Monsieur Wirth, comment se porte le système de prévoyance suisse?
Sur le principe, nous disposons d’un système remarquable, qu’il est toutefois plus facile de développer que d’adapter à l’évolution de la situation. Nous y sommes en particulier obligés à propos de l’AVS. Une révision en profondeur doit être effectuée et adoptée par le peuple d’ici 2030. Il ne nous reste donc plus que dix ans.
La Suisse est-elle en retard par rapport à d’autres pays?
Oui. La raison principale est la difficulté d’augmenter l’âge de la retraite. De nombreux pays nous ont devancés sur ce point. Pourtant, la gauche se crispe et les citoyens n’ont pas tellement envie de prendre leur retraite plus tard. Ces hésitations pourraient avoir d’amères conséquences.
Qu’est-ce qui pose le plus de problèmes avec notre système?
Dans le cadre de l’AVS, soit le 1er pilier de notre système de prévoyance, il s’agit de la combinaison de deux tendances, qui s’engagent ensemble dans la mauvaise direction du point de vue des finances AVS: lors de l’entrée en vigueur de l’AVS, les retraités pouvaient espérer percevoir leur pension de retraite pendant 13 ans. Aujourd’hui, nous en sommes à 24 ans. Parallèlement, la relève fait défaut pour alimenter le système par répartition avec ses cotisations. Au lieu des 2,5 enfants par femme dans les années 1940, la natalité a baissé à 1,5. La différence est énorme.

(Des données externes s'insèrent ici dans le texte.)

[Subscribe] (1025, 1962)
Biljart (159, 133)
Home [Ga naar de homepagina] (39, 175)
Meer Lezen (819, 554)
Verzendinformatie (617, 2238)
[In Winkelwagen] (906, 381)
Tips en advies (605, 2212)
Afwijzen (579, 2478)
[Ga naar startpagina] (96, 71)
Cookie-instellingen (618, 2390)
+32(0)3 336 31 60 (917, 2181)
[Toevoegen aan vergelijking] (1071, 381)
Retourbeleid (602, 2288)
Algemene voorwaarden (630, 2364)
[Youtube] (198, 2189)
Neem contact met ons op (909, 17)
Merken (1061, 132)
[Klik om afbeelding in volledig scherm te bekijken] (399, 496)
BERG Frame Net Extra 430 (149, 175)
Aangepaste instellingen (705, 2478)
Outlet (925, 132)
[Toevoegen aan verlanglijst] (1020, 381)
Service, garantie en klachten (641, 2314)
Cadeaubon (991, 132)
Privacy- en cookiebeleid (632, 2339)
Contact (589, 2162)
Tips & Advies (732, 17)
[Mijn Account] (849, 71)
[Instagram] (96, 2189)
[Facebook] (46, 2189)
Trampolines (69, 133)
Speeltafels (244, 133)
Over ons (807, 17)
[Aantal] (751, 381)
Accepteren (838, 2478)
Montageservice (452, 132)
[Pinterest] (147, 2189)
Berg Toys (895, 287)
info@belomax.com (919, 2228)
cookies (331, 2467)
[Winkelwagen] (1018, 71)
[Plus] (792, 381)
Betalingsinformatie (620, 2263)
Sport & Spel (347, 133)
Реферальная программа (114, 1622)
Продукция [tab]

«Etant donné l’urgence des problèmes, les réformes proposées ne sont qu’une politique de rapiéçage.»
Le même constat s’applique-t-il à la prévoyance professionnelle?
Le 2e pilier est également concerné par cette évolution, mais dans une moindre mesure. Si nous avions un système flexible, suivant les fluctuations de l’espérance de vie et du rendement du capital, ce système serait toujours équilibré. Cependant, la LPP impose un taux de conversion fixe et une garantie de performance. Une redistribution massive en est la conséquence. Les pertes doivent être couvertes par une redistribution étrangère au système. Et nous ne sortirons que difficilement de cette situation. La redistribution est un piège.
Qu’il s’agisse de l’AVS ou de la LPP, les valeurs de référence des prochaines révisions sont disponibles. Qu’apportent-elles?
Etant donné l’urgence des problèmes, les réformes proposées ne sont qu’une politique de rapiéçage. Pour l’AVS, l’âge de la retraite devrait être relevé à 67 ans. Ce point de vue est de plus en plus largement admis, mais sans aucun effet. Le Conseil fédéral n’en a pas le courage et les partis encore moins. Comme une réduction des prestations est hors de question, les problèmes doivent être résolus au travers du seul volet financier, à savoir des cotisations, des subventions et des impôts plus élevés. Les jeunes sont finalement obligés de payer pour les générations du baby-boom.
Que pouvons-nous apprendre des autres pays?
Nous pouvons par exemple examiner le cas de la Suède où les prestations sont couplées à l’espérance de vie et au rendement du capital. Ce système ne semble pas applicable en Suisse. Nous avons su être innovants autrefois. Aujourd’hui, nous sommes figés.
Que va-t-il se passer si nous ne faisons rien?
Sans révision, le 2e pilier devrait tenir le coup pendant un certain temps encore. Grâce au principe d’imputation, les caisses de pension peuvent continuer à baisser leur taux de conversion. A l’heure actuelle, la moyenne se situe déjà en dessous de 6 %. Les caisses LPP sans prestations surobligatoires doivent recourir à des hausses des cotisations.
Et avec l’AVS?
La situation est dramatique. Elle souffre de l’énorme différence entre recettes et dépenses à venir. Le résultat de la répartition est d’ores et déjà largement négatif et se détériore d’année en année. Parallèlement, elle bénéficie d’un tel soutien de la part de la population, qu’il est inimaginable qu’elle soit menacée.
Vorsorgeforum
Fondé en 1989, le Vorsorgeforum est une plateforme réunissant des institutions de prévoyance de droit privé et public. Diverses organisations de partenaires sociaux, l’Association suisse des institutions de prévoyance, plusieurs experts des caisses de pension, l’Association suisse d’assurances et l’Association suisse des banquiers en font partie. Leur objectif principal est d’améliorer la connaissance du 2e pilier. L’économiste bâlois Peter Wirth en assume la présidence depuis le début.